___ Extract provided

What is taste, anyways?

By Caroline Cummins
February 21, 2007

Once upon a time, when we were all very young, we learned that the funny soft bumps on our tongues were called taste buds, and that without them, we wouldn’t be able to distinguish between the four main tastes of sweet, sour, salty, and bitter. Everything we put into our mouths would just be flavorless mush.

Except that maybe one day we caught cold, and kept our noses wrapped up in hankies, and took a sip of chicken soup and thought, Boy, this stuff doesn’t taste like anything. And then we got better and our noses worked again and we tried the soup again and suddenly it tasted like broth and meat and salt and fat and carrots and parsley and we thought, Hey, what happened?

And then a few years ago, everybody, it seemed, was talking about umami, which sounds like a slur on your mother but turned out to be a fancy Japanese word that meant “The Fifth Sense,” which was nothing at all like “The Sixth Sense” and instead was supposed to describe the heady, complex flavor of eating meat, or mushrooms, or ketchup.

Actually, it turns out that there might really be a sixth sense, called “fatty acid taste.” Which sounds even less appealing than umami, but really just means the ability to detect fat in your food. There are also other newly labeled senses, including a “water” sense, a “hot pepper” sense, and a “vanilloid” sense.

So we need our taste buds to taste, and our sense of smell to enjoy flavor. Really, what we need are our brains, which process taste and smell together into experience (this soup is bland, these cookies are delicious) and memory (I’ll avoid that soup in the future, but I’ll try to repeat those cookies if I can).

Some of us are better at tasting than others. The more taste buds we have crammed onto our tongues, the more we can taste; scientists call us “supertasters.” (Half the population is just ordinary in the taste-buds department, while a quarter of humans are considered “nontasters” and the remaining quarter as “super.”) But, as David Leite found out when he had his own buds checked, being a supertaster isn’t always as cool as it sounds.

______
___ Data for review

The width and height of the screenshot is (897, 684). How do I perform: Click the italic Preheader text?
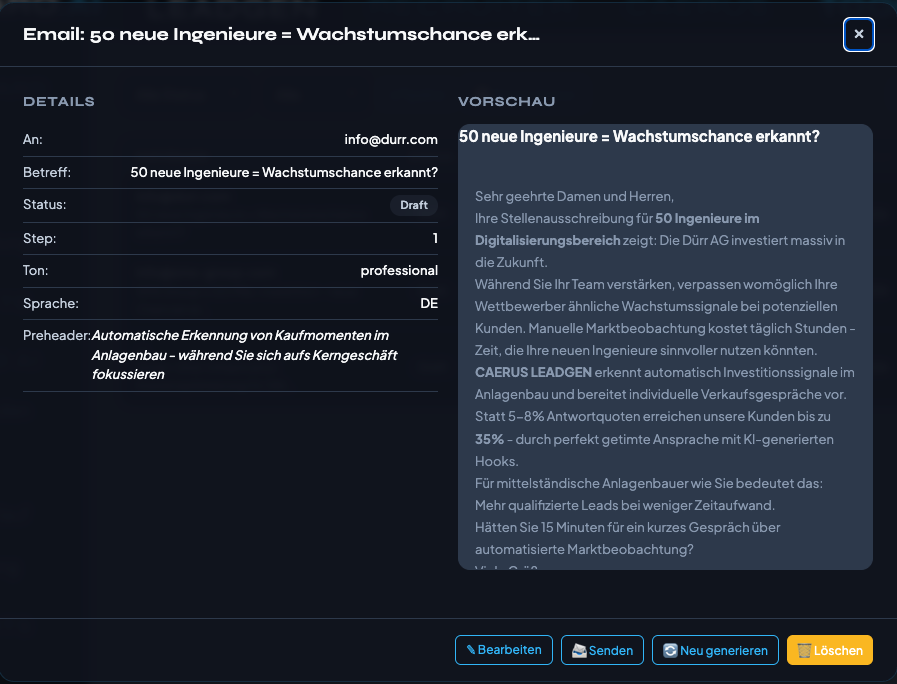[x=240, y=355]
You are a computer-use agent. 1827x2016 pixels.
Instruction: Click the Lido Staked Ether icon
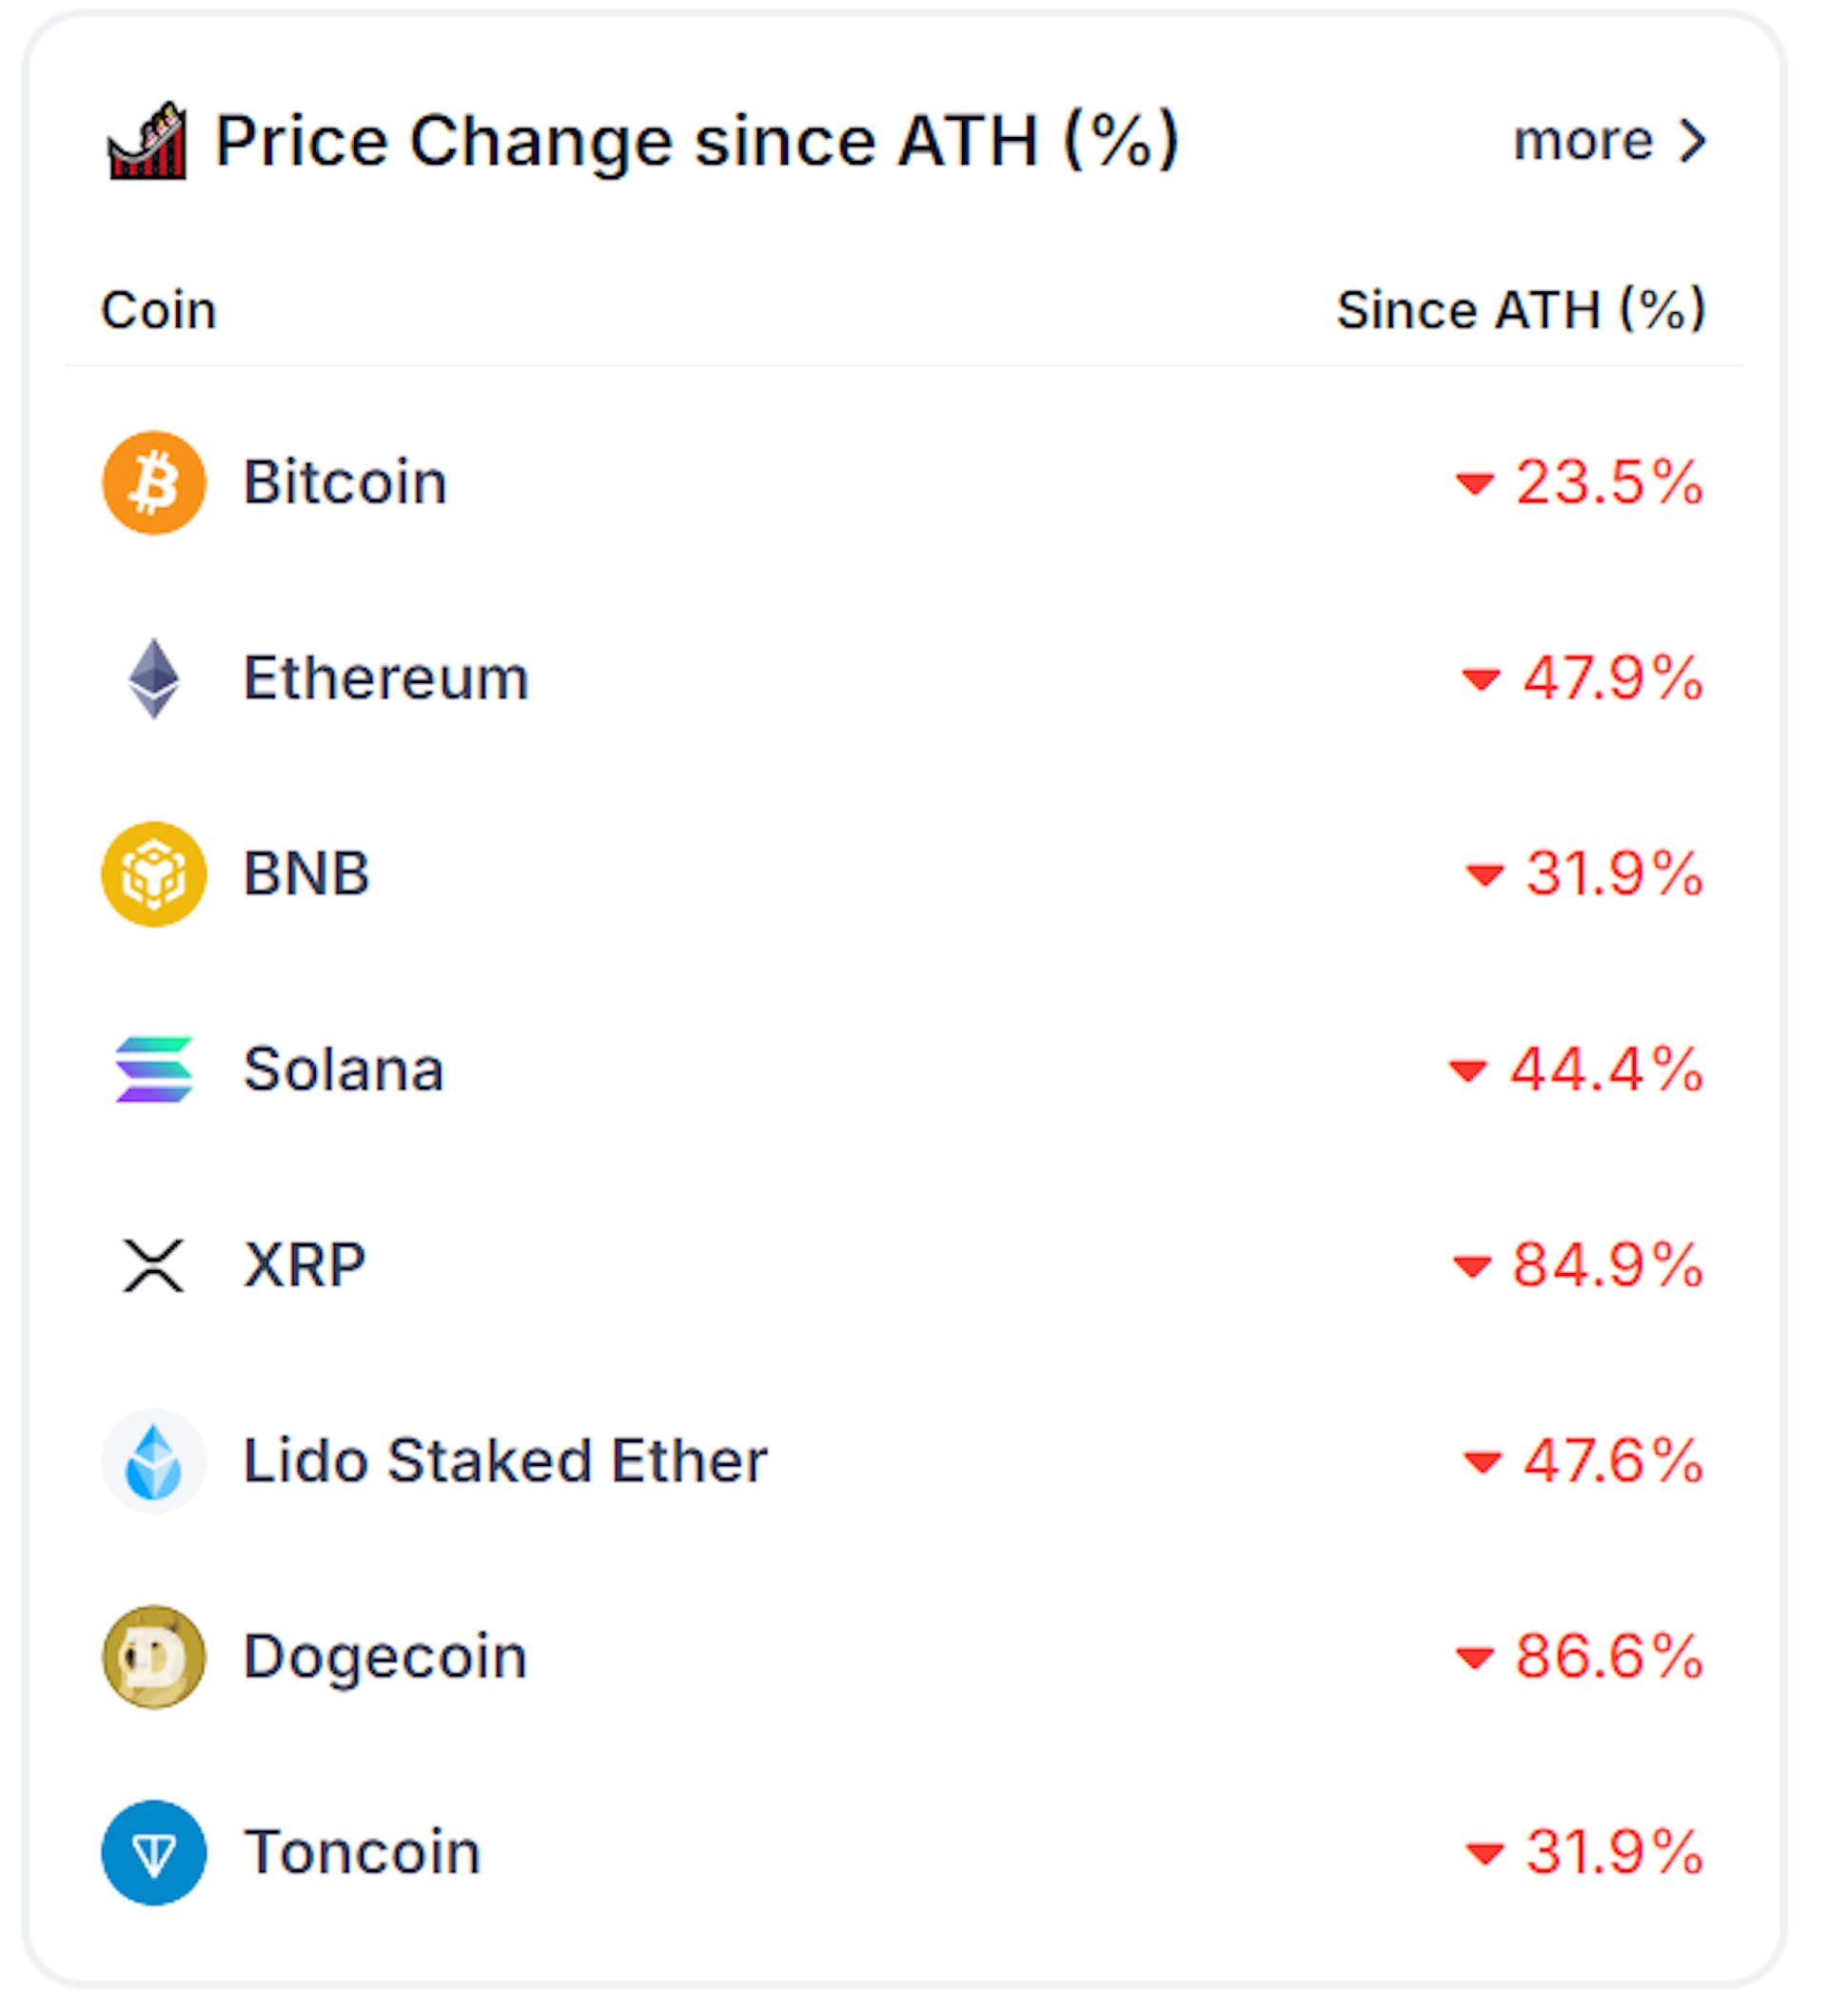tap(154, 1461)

______
___ Data for review

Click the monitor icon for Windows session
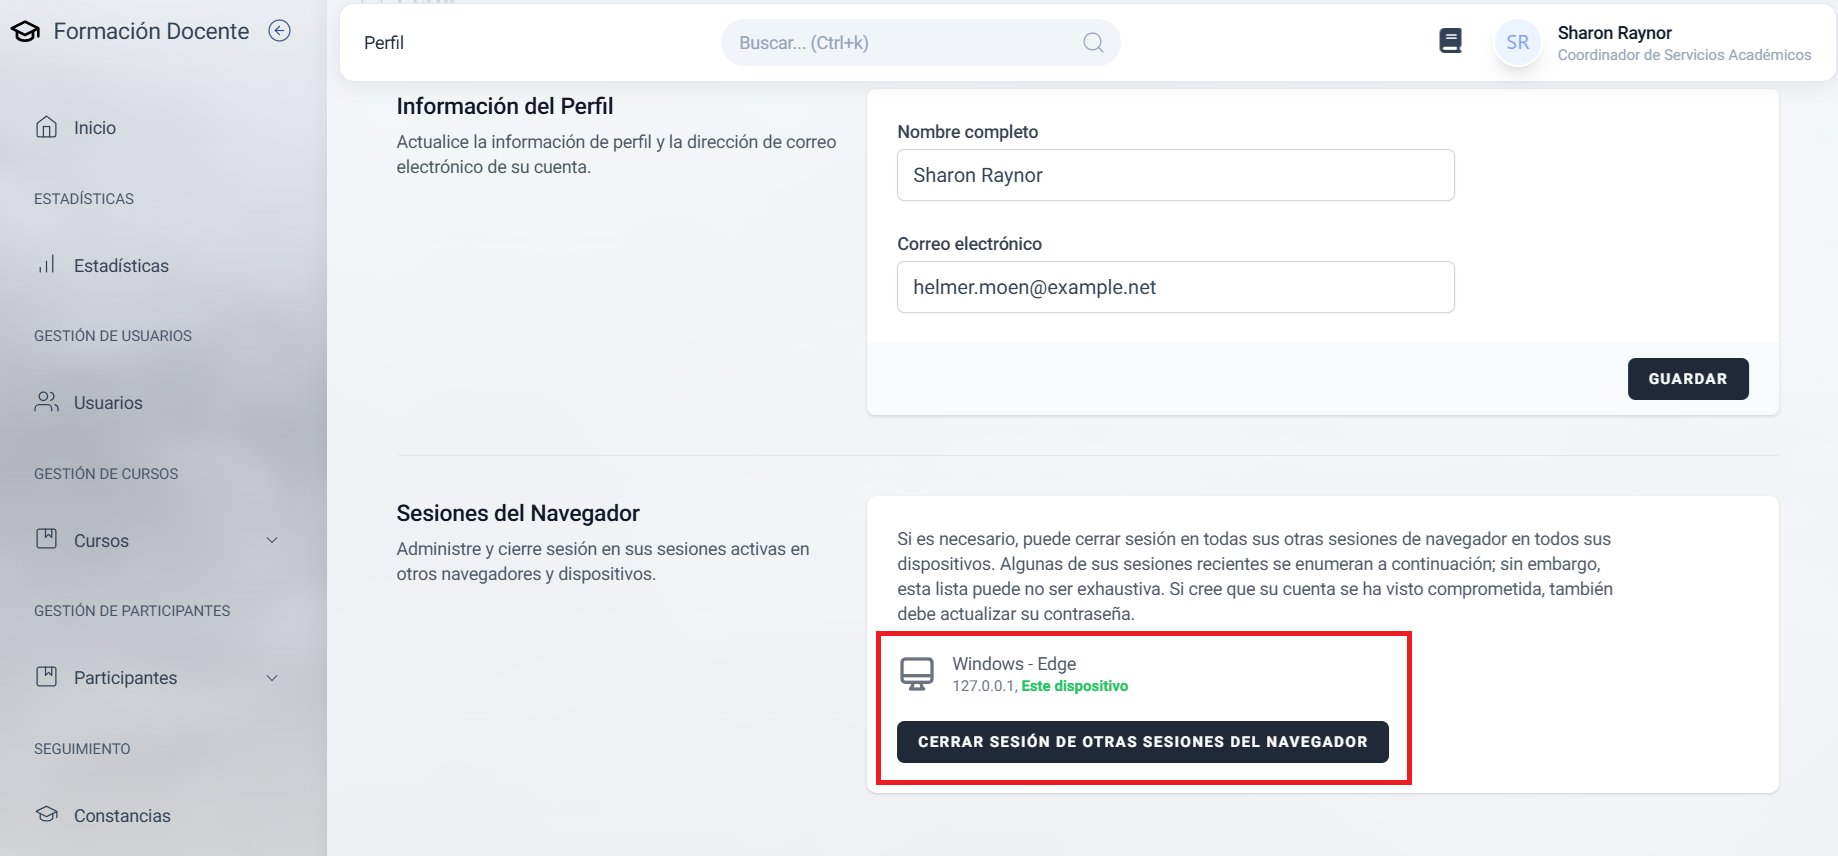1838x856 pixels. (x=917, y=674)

______

_Action item_:
Continue the article on taste and taste buds, starting right after its final sentence.

_Written response_:
“The prefix ‘super’ was intended to signify an unusual sensitivity to tastes, especially bitter,” Leite writes. “Not, as I imagined, a surfeit of gustatory discernment and supremacy.” Supertasters can’t stand bitter foods, and so they often don’t eat enough vegetables. And some male supertasters, in addition to avoiding mustard greens, crave fatty foods.

“So the list of health risks grows by the addition of an increased risk of heart attack and stroke, not to mention unbridled girth,” sighs Leite. “Oh, and let’s not forget diabetes.”

However, as Cynthia Sass points out in a recent article in Eating Well magazine, even a person who has shunned healthy foods for decades — namely, her overweight husband — can retrain his taste buds to like and even crave good-for-you foodstuffs.

What you like to eat, according to Sass, is a combination not just of genes (how many taste buds you’re born with) but what you grew up eating. Mothers with varied diets give birth to babies who tolerate a wider range of foods from the get-go; parents who enjoy eating fruits and vegetables demonstrate to their kids that “healthy” food isn’t punishment.

The Sass secret? Try it – not just once but several times — and you might like it.